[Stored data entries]
━━━━━━━━━━━━━━━━━━━━━━━━━━━━━━

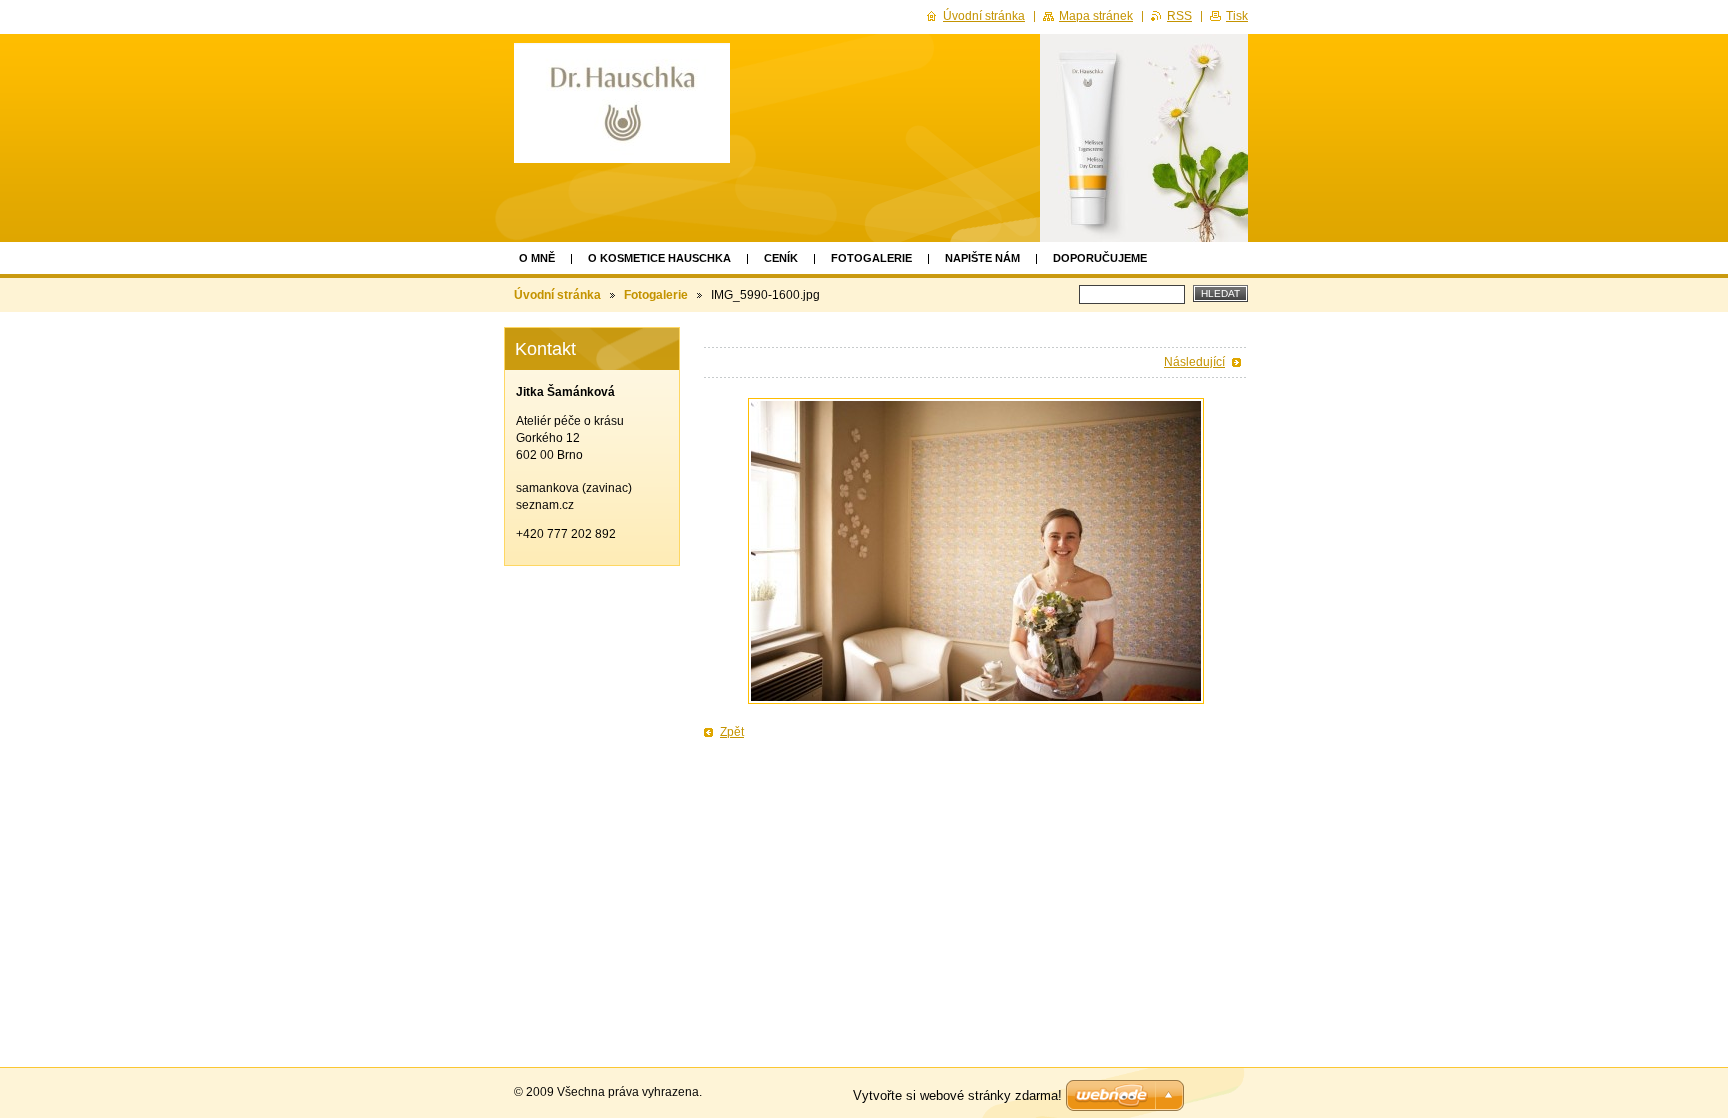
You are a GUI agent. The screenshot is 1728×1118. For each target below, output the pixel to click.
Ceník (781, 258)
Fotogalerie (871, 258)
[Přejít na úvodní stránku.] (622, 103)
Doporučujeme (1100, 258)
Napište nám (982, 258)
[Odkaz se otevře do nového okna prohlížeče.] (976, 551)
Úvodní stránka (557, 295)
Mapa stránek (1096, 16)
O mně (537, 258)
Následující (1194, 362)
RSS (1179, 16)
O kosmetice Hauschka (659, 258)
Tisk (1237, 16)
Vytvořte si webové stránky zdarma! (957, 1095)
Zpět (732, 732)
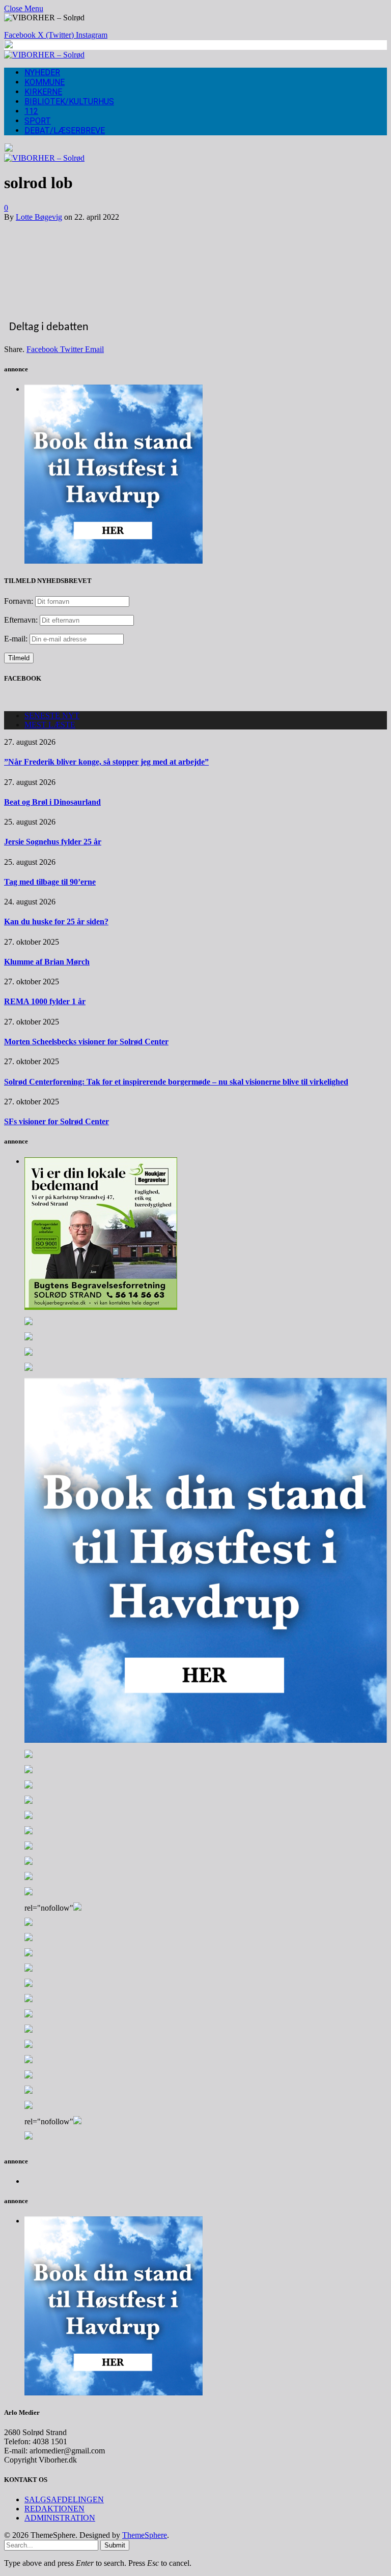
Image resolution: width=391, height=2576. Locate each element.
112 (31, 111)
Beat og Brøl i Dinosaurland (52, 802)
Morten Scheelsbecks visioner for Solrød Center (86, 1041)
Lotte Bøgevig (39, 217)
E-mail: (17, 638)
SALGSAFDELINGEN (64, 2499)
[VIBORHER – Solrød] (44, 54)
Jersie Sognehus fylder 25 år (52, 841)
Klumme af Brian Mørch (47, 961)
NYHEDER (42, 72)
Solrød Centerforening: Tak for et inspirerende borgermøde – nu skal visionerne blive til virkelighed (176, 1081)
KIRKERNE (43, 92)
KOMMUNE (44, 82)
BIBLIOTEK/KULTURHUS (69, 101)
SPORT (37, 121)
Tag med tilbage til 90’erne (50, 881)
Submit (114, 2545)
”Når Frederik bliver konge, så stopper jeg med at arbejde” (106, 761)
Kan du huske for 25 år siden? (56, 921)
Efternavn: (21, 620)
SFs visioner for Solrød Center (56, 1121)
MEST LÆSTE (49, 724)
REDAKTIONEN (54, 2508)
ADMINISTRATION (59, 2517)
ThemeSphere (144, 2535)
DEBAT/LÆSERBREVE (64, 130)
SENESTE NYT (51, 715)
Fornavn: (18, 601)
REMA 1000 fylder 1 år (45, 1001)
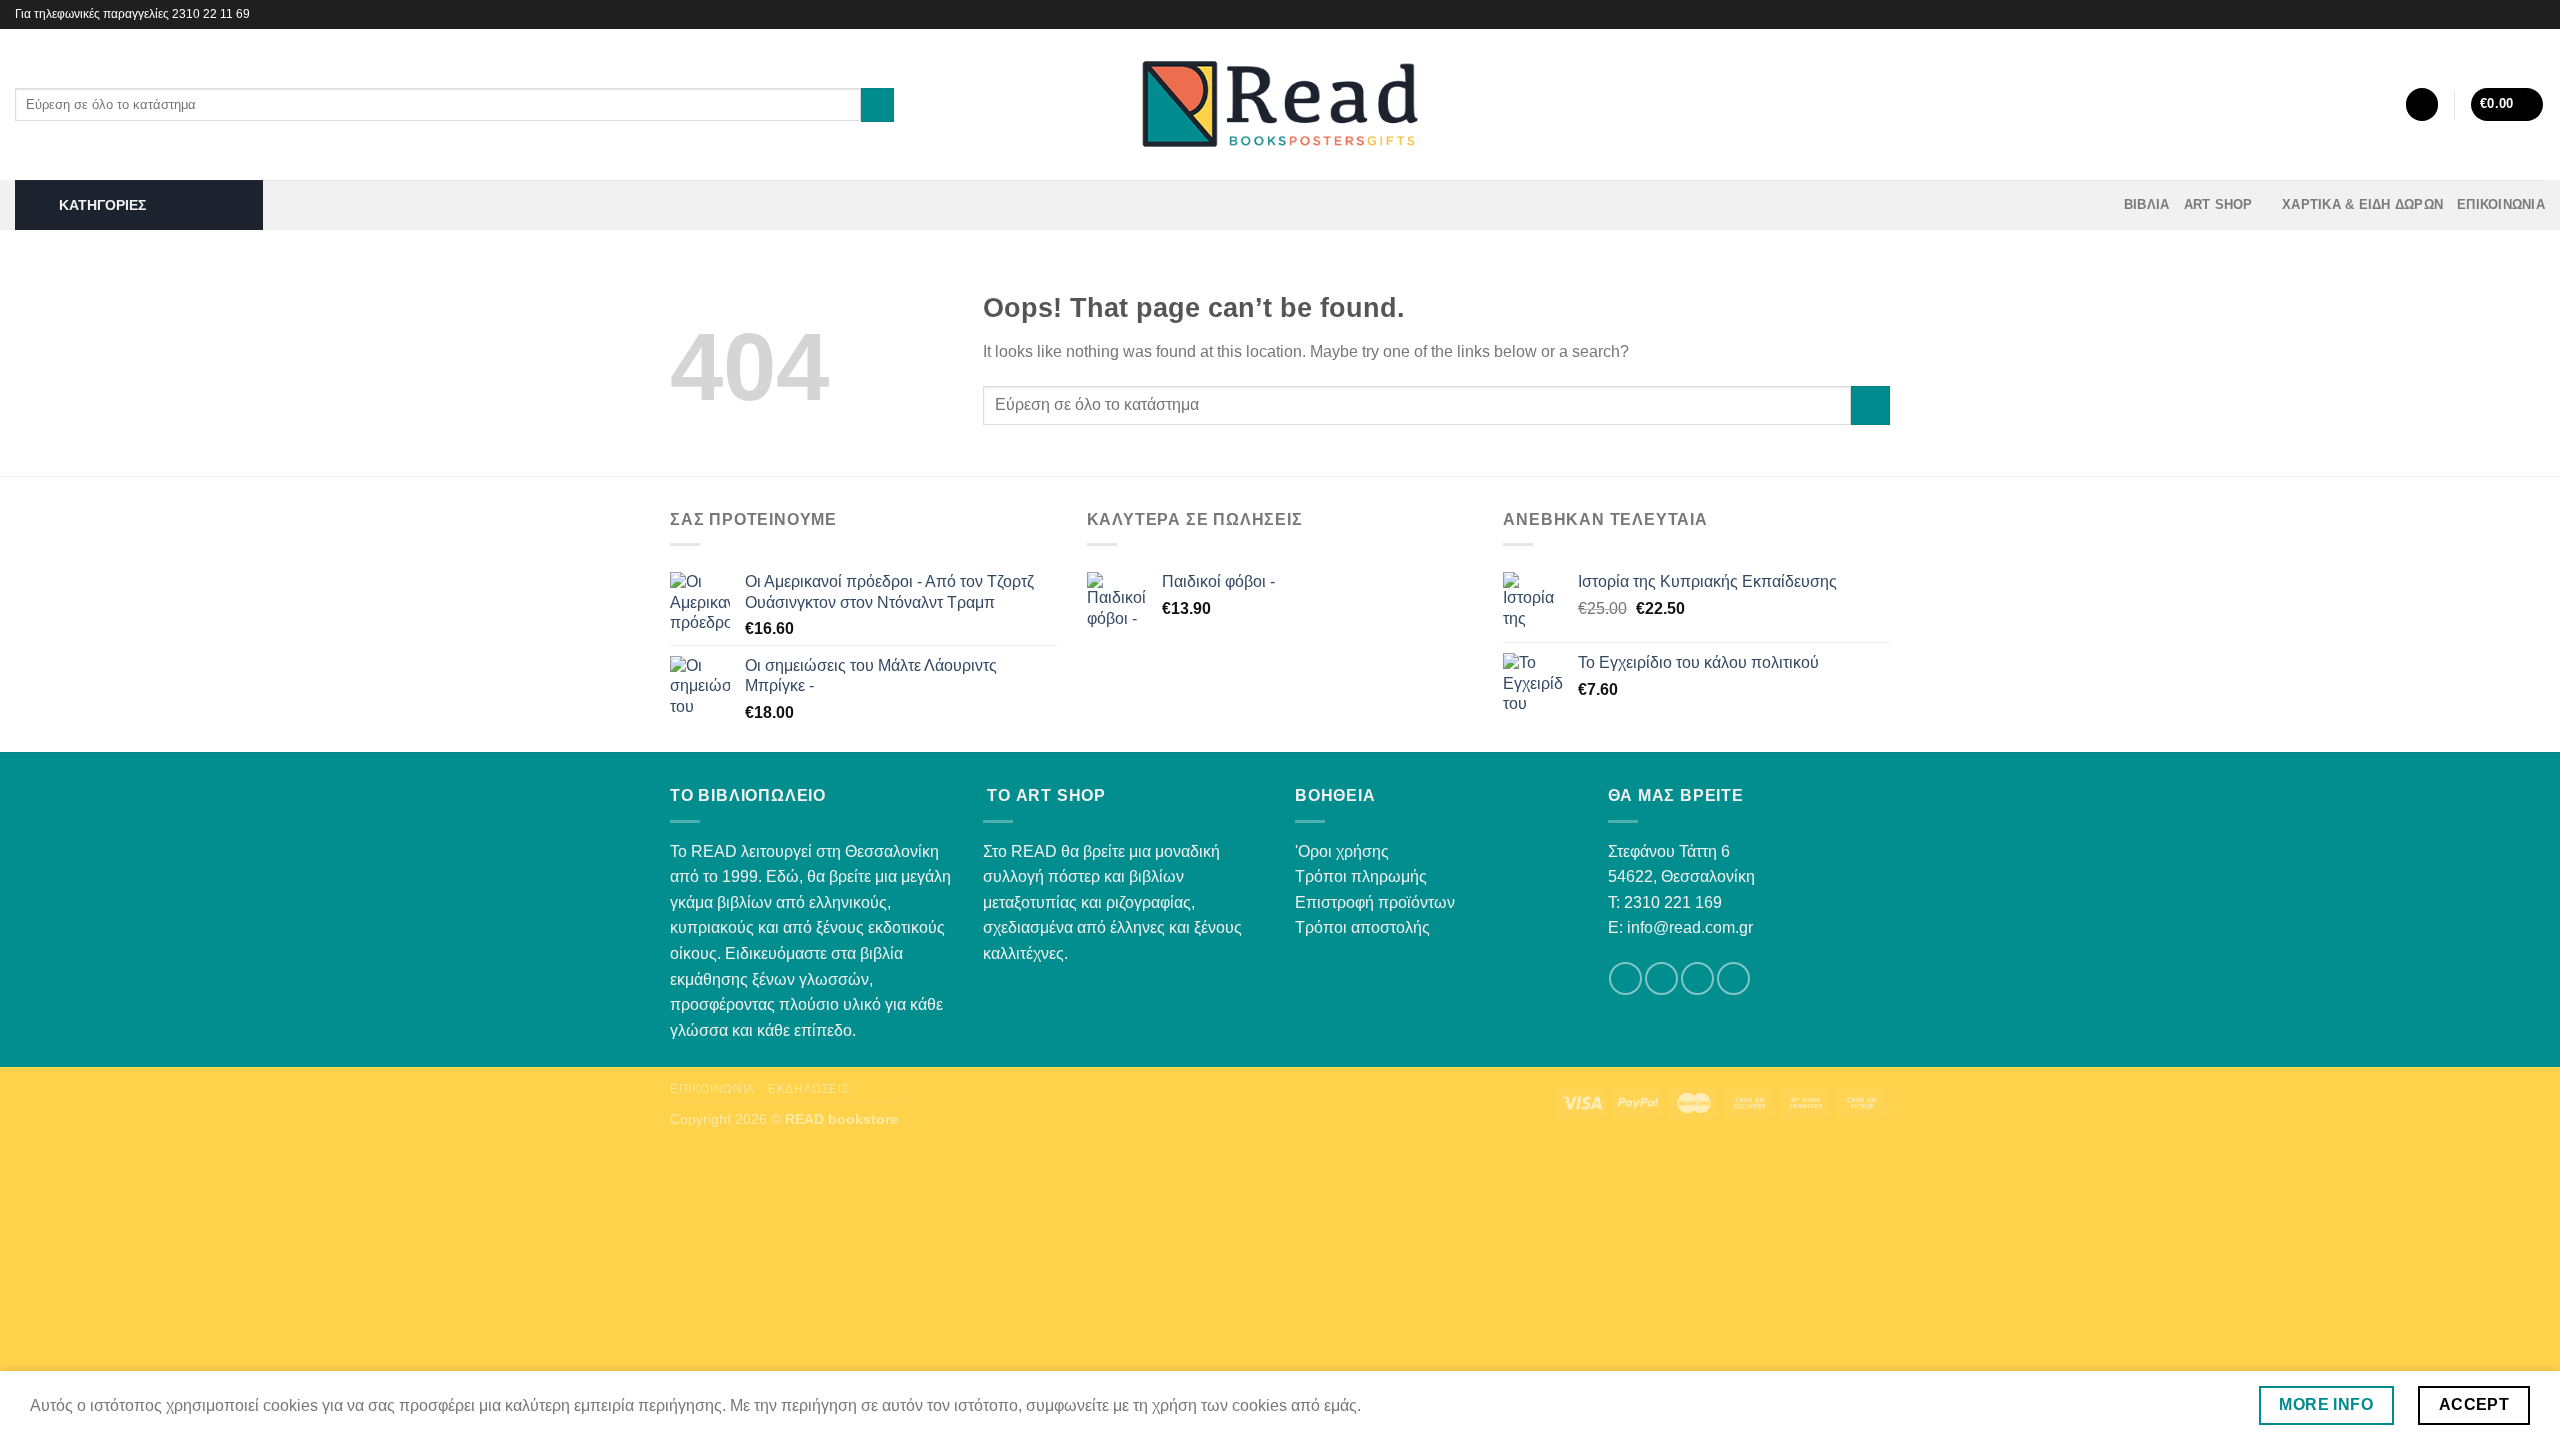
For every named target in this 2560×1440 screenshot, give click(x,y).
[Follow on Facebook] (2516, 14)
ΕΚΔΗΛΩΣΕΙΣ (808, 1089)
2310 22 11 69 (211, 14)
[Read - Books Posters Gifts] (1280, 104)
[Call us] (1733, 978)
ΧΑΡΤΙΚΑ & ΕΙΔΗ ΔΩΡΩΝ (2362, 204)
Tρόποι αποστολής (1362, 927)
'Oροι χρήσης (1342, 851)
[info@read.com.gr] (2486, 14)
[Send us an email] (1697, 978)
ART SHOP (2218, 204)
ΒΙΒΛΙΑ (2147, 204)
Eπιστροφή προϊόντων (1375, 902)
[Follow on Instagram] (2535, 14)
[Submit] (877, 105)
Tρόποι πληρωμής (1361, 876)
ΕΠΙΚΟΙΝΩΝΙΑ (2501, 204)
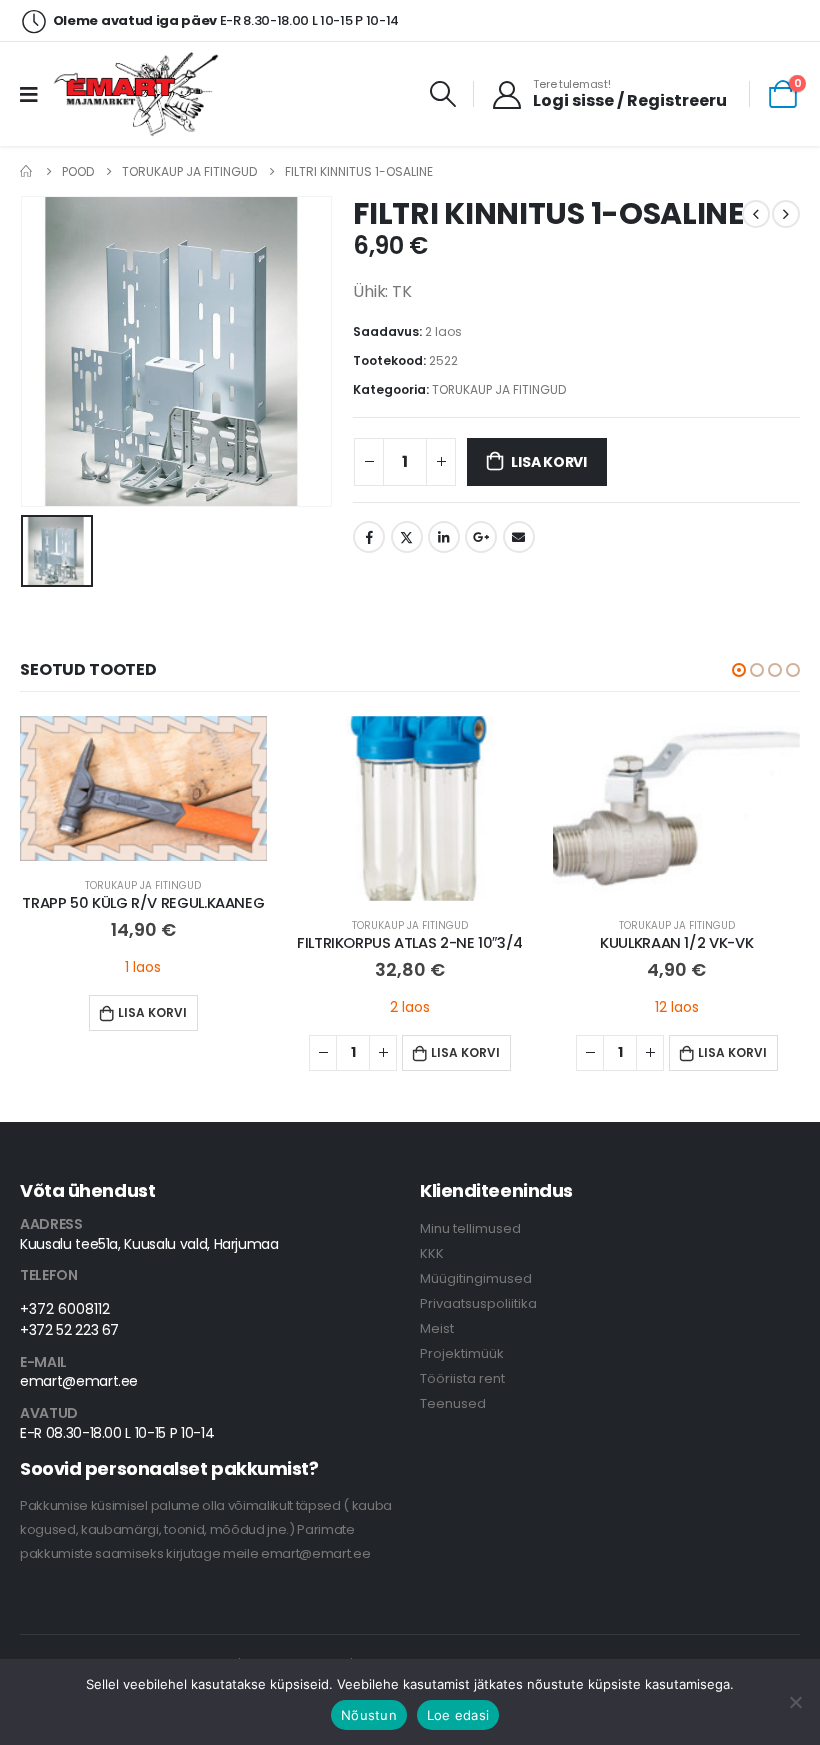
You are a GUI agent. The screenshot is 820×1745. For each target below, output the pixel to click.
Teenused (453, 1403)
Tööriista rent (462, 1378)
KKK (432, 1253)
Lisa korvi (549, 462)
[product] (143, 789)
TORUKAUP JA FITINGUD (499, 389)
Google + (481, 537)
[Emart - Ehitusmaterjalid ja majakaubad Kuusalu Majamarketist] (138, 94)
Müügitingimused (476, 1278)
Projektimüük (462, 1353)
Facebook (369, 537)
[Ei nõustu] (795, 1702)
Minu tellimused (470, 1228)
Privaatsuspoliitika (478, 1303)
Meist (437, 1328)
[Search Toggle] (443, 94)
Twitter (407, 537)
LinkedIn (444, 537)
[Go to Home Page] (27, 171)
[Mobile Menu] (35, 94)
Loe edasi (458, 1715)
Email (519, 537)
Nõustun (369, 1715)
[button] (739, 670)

━━━━━━━━━━━━━━━━━━━━━━━━━━━━━━

■ Work request ■
From the first line above to the last, copy the records exactly but omit the pictures.

■ Solution ■
You are a GUI agent. The screenshot is 1728×1118. For each target below, output the pixel to click.
Ceník (781, 258)
Fotogalerie (871, 258)
[Přejít na úvodní stránku.] (622, 103)
Doporučujeme (1100, 258)
Napište nám (982, 258)
[Odkaz se otevře do nového okna prohlížeče.] (976, 551)
Úvodní stránka (557, 295)
Mapa stránek (1096, 16)
O mně (537, 258)
Následující (1194, 362)
RSS (1179, 16)
O kosmetice Hauschka (659, 258)
Tisk (1237, 16)
Vytvořte si webové stránky zdarma! (957, 1095)
Zpět (732, 732)
Image resolution: width=391, height=2576. Locate each element.
112 (31, 111)
Beat og Brøl i Dinosaurland (52, 802)
Morten Scheelsbecks visioner for Solrød Center (86, 1041)
Lotte Bøgevig (39, 217)
E-mail: (17, 638)
SALGSAFDELINGEN (64, 2499)
[VIBORHER – Solrød] (44, 54)
Jersie Sognehus fylder 25 år (52, 841)
Klumme af Brian Mørch (47, 961)
NYHEDER (42, 72)
Solrød Centerforening: Tak for et inspirerende borgermøde – nu skal visionerne blive til virkelighed (176, 1081)
KIRKERNE (43, 92)
KOMMUNE (44, 82)
BIBLIOTEK/KULTURHUS (69, 101)
SPORT (37, 121)
Tag med tilbage til 90’erne (50, 881)
Submit (114, 2545)
”Når Frederik bliver konge, så stopper jeg med at arbejde” (106, 761)
Kan du huske for 25 år siden? (56, 921)
Efternavn: (21, 620)
SFs visioner for Solrød Center (56, 1121)
MEST LÆSTE (49, 724)
REDAKTIONEN (54, 2508)
ADMINISTRATION (59, 2517)
ThemeSphere (144, 2535)
DEBAT/LÆSERBREVE (64, 130)
SENESTE NYT (51, 715)
Fornavn: (18, 601)
REMA 1000 fylder 1 år (45, 1001)
For every named target in this 2560×1440 screenshot, give click(x,y).
[Follow on Facebook] (2516, 14)
ΕΚΔΗΛΩΣΕΙΣ (808, 1089)
2310 22 11 69 (211, 14)
[Read - Books Posters Gifts] (1280, 104)
[Call us] (1733, 978)
ΧΑΡΤΙΚΑ & ΕΙΔΗ ΔΩΡΩΝ (2362, 204)
Tρόποι αποστολής (1362, 927)
'Oροι χρήσης (1342, 851)
[info@read.com.gr] (2486, 14)
[Send us an email] (1697, 978)
ART SHOP (2218, 204)
ΒΙΒΛΙΑ (2147, 204)
Eπιστροφή προϊόντων (1375, 902)
[Follow on Instagram] (2535, 14)
[Submit] (877, 105)
Tρόποι πληρωμής (1361, 876)
ΕΠΙΚΟΙΝΩΝΙΑ (2501, 204)
You are a GUI agent. The screenshot is 820×1745. For each target below, output the pixel to click.
Teenused (453, 1403)
Tööriista rent (462, 1378)
KKK (432, 1253)
Lisa korvi (549, 462)
[product] (143, 789)
TORUKAUP JA FITINGUD (499, 389)
Google + (481, 537)
[Emart - Ehitusmaterjalid ja majakaubad Kuusalu Majamarketist] (138, 94)
Müügitingimused (476, 1278)
Projektimüük (462, 1353)
Facebook (369, 537)
[Ei nõustu] (795, 1702)
Minu tellimused (470, 1228)
Privaatsuspoliitika (478, 1303)
Meist (437, 1328)
[Search Toggle] (443, 94)
Twitter (407, 537)
LinkedIn (444, 537)
[Go to Home Page] (27, 171)
[Mobile Menu] (35, 94)
Loe edasi (458, 1715)
Email (519, 537)
Nõustun (369, 1715)
[button] (739, 670)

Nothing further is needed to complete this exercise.